Project Summary: Acylfulvenes, derivatives of illudin natural products, are a promising class of drugs for cancer treatment. They are notable for high therapeutic indices and selectivitiesfor tumor cells, and clinical trials are underway. Acylfulvenes are alkylating agents, but the detailed chemical mechanisms of DNA and protein-adduct formation, and how this relates to tumor-cell selectivity is not known. The long-term goals of this project are to define a mechanistic paradigm accounting for the selectivetoxicities of acylfulvenes that will lead to the development of combined-agent and tailored therapies designed to site-specifically tune acylfulvene toxicity. The objectivesof this application are to establish a link from acylfulvene bioactivation to biomolecular target modification and cytotoxicity. The specific aims are to (1) Characterize in vitro patterns of DNA alkylation by acylfulvenes and distinguish adducts that result from direct modification of DNA from those of bioactivation- coupled reactions; (2) Characterize the mechanism of inhibition of cellular redox proteins by acylfulvenes; (3) Determine the Influence of a bioactivating reductase on acylfulvene alkylation reactions and toxicity in cells. The research approach for aim 1 involves the synthesis of chemically activated molecular probes that will be used to identify products of DNA alkylation by bioactivatedacylfulvenes. We will use chemical characterization methods to identify the structures of acylfulvene DNA adducts. In aim 2, we will use enzyme-inhibition studies combined with a mass-spectrometry-based approach to structurally map protein covalent modification. In aim 3, we will use reductase-overexpressingcells and stable tumor cell lines to test the impact of adduct formation in the complex environment of the cell. Relevance: Acylfulvenes are a new class of drugs that kill cancer cells by becoming covalently linked to biomolecules in the cell and initiating a sequence of biological events that result in cell death. The initial chemical transformations that govern this process and how they differ in cells that are sensitive to acylfulvenes versus those that are not are unknown. The ability to selectivelytarget tumor cells is a central problem in cancer therapy and consequently understanding this mechanism is important for designing safer cancer therapy strategies.

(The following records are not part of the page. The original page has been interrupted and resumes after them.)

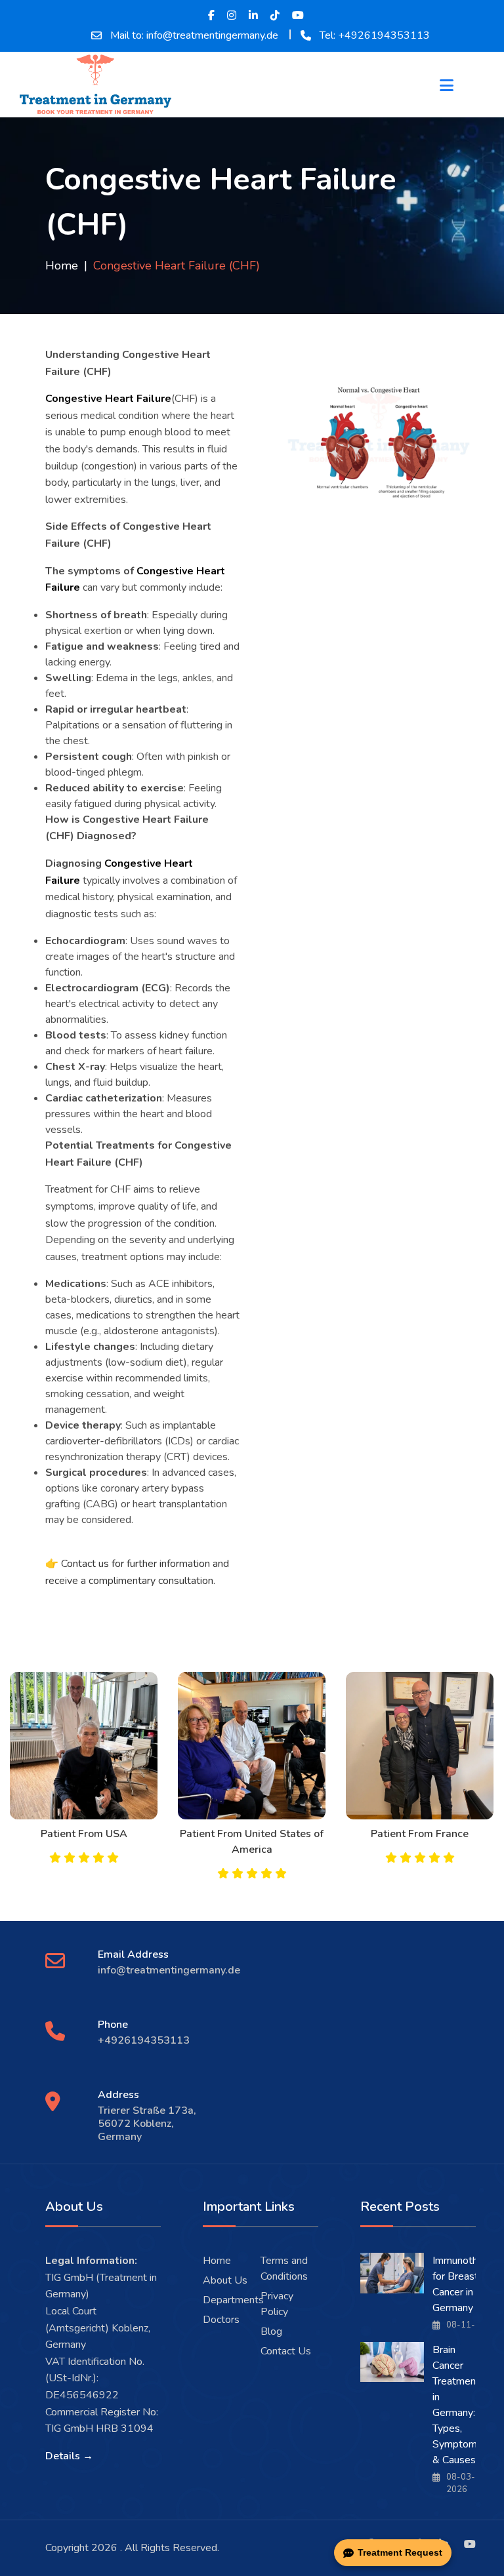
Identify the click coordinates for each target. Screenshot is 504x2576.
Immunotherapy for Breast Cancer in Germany (467, 2284)
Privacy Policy (277, 2304)
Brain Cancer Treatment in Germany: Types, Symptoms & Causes (457, 2405)
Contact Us (286, 2351)
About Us (225, 2280)
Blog (271, 2331)
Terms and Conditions (284, 2268)
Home (61, 265)
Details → (69, 2456)
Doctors (221, 2319)
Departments (233, 2300)
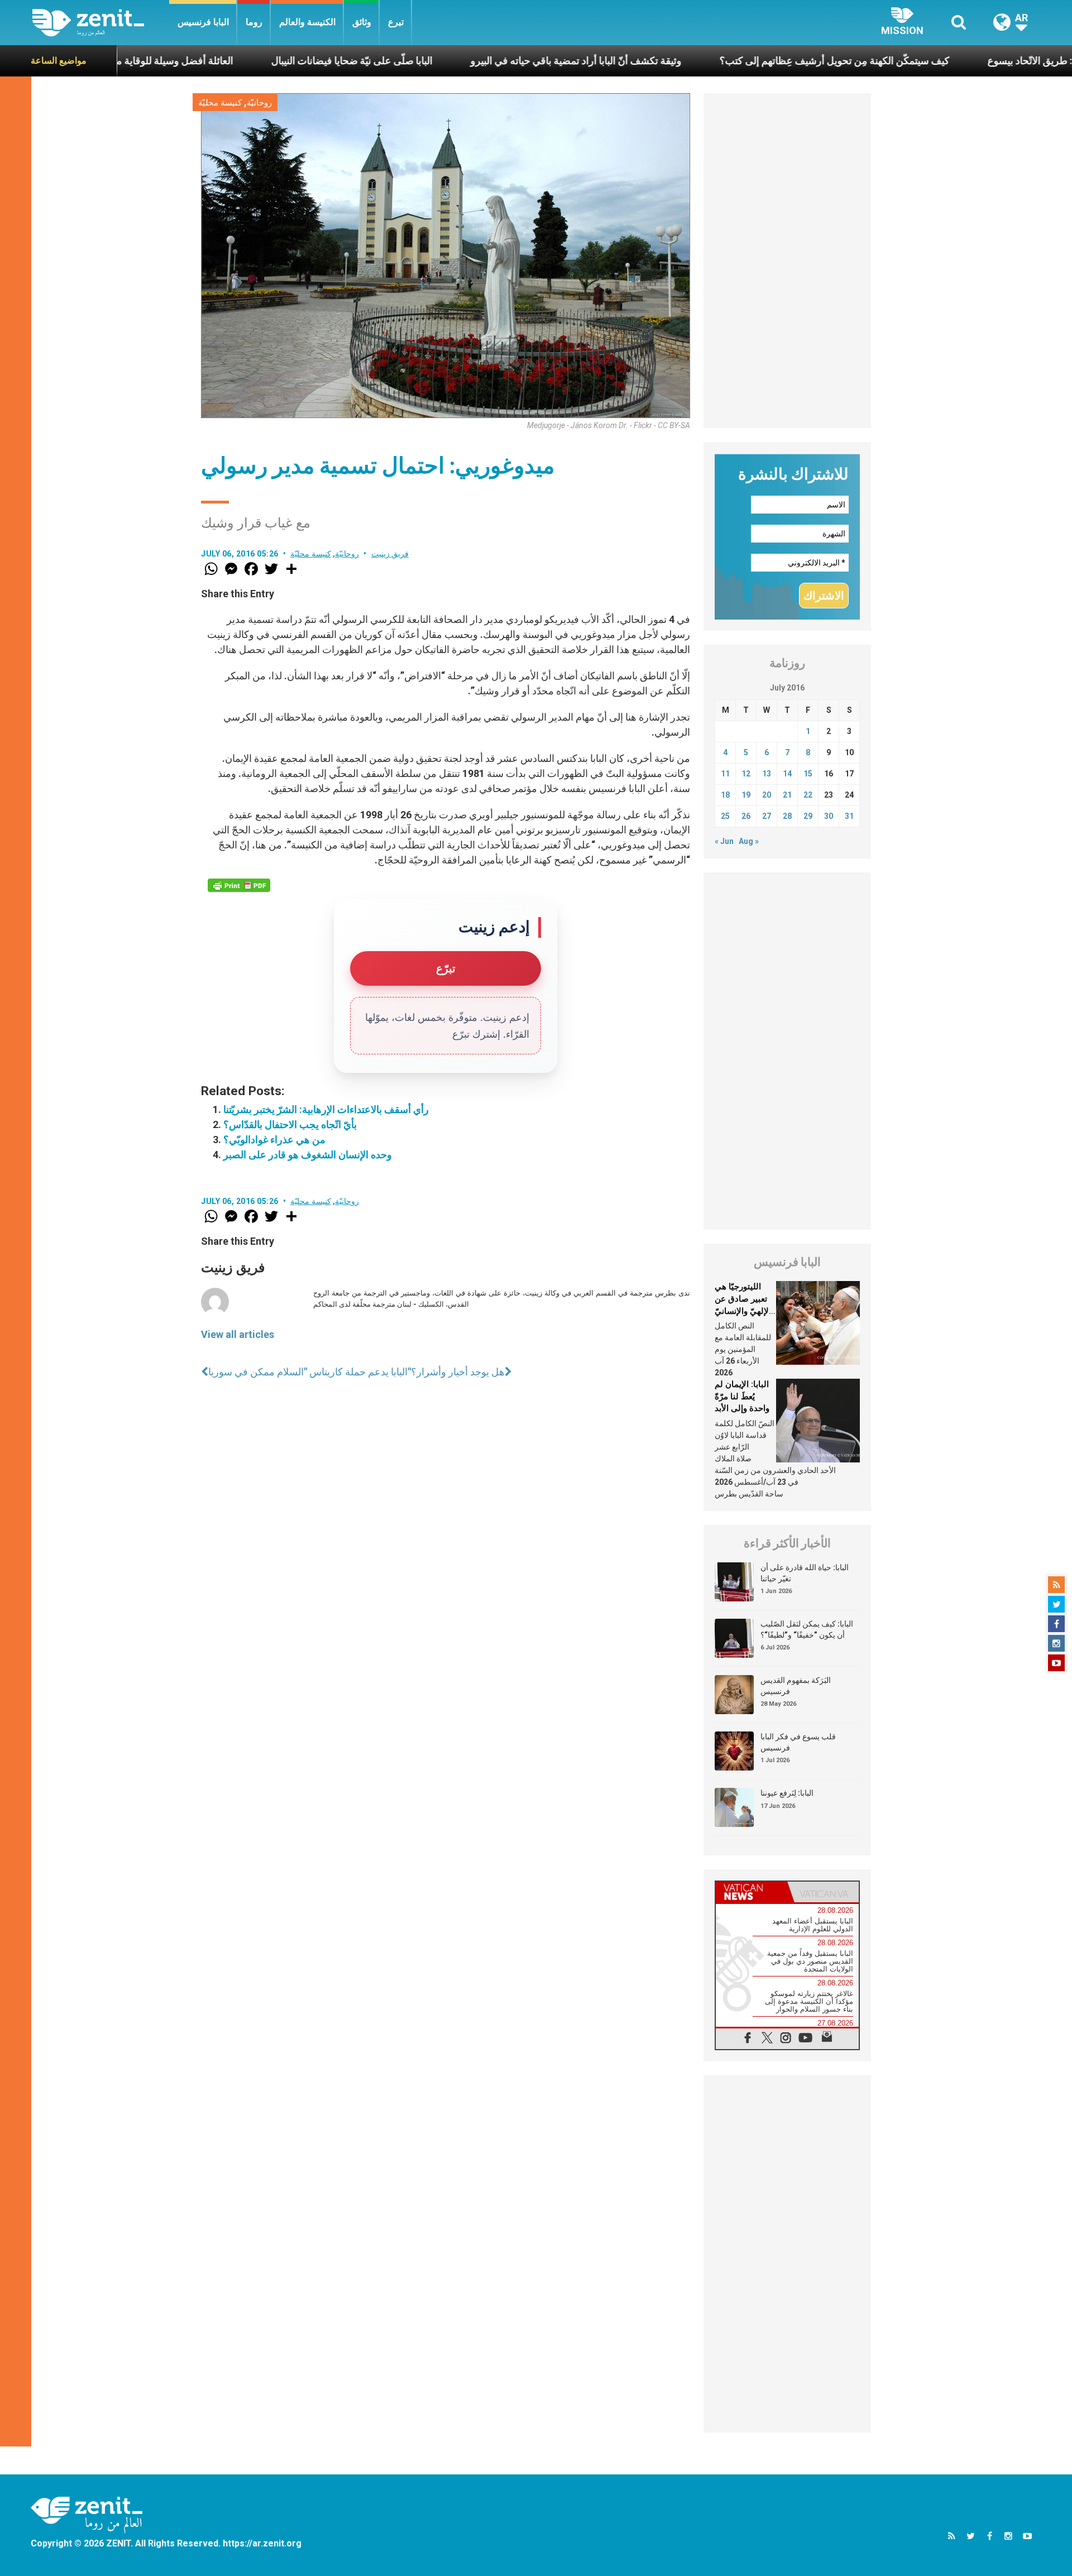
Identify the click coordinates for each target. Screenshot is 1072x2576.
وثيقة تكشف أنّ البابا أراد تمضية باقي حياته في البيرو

项目概要： 酰基富烯是伞菌素天然产物的衍生物，是一类很有前景的癌症治疗药物。 它们以高治疗指数和对肿瘤细胞的选择性而闻名，临床试验正在进行中。 酰基富烯是烷化剂，但 DNA 和蛋白质加合物的详细化学机制 形成，以及这与肿瘤细胞选择性有何关系尚不清楚。该项目的长期目标是 定义一个解释酰基富烯选择性毒性的机械范式，这将导致 开发旨在特异性调节酰基富烯毒性的组合药物和定制疗法。 本申请的目的是建立从酰富烯生物活化到生物分子靶标的联系 修饰和细胞毒性。具体目标是 (1) 通过以下方式表征 DNA 烷基化的体外模式： 酰基富烯，并将 DNA 直接修饰产生的加合物与生物活化的加合物区分开来 耦合反应； (2) 表征酰基富烯抑制细胞氧化还原蛋白的机制； (3) 确定生物活化还原酶对酰基富烯烷基化反应和细胞毒性的影响。 目标 1 的研究方法涉及化学活化分子探针的合成，这些探针将被 用于鉴定生物活性酰基富烯的 DNA 烷基化产物。我们将使用化学品 鉴定酰基富烯 DNA 加合物结构的表征方法。在目标 2 中，我们将使用 酶抑制研究与基于质谱的方法相结合来绘制蛋白质结构图 共价修饰。在目标3中，我们将使用还原酶过表达细胞和稳定的肿瘤细胞系来测试 细胞复杂环境中加合物形成的影响。 关联： 酰富烯是一类新型药物，通过与生物分子共价连接来杀死癌细胞 细胞并启动一系列导致细胞死亡的生物事件。最初的化学物质 控制这一过程的转化以及它们在对酰基富烯敏感的细胞和对酰基富烯敏感的细胞中有何不同 那些不是的则未知。选择性靶向肿瘤细胞的能力是癌症的核心问题 治疗并因此了解这一机制对于设计更安全的癌症治疗非常重要 策略。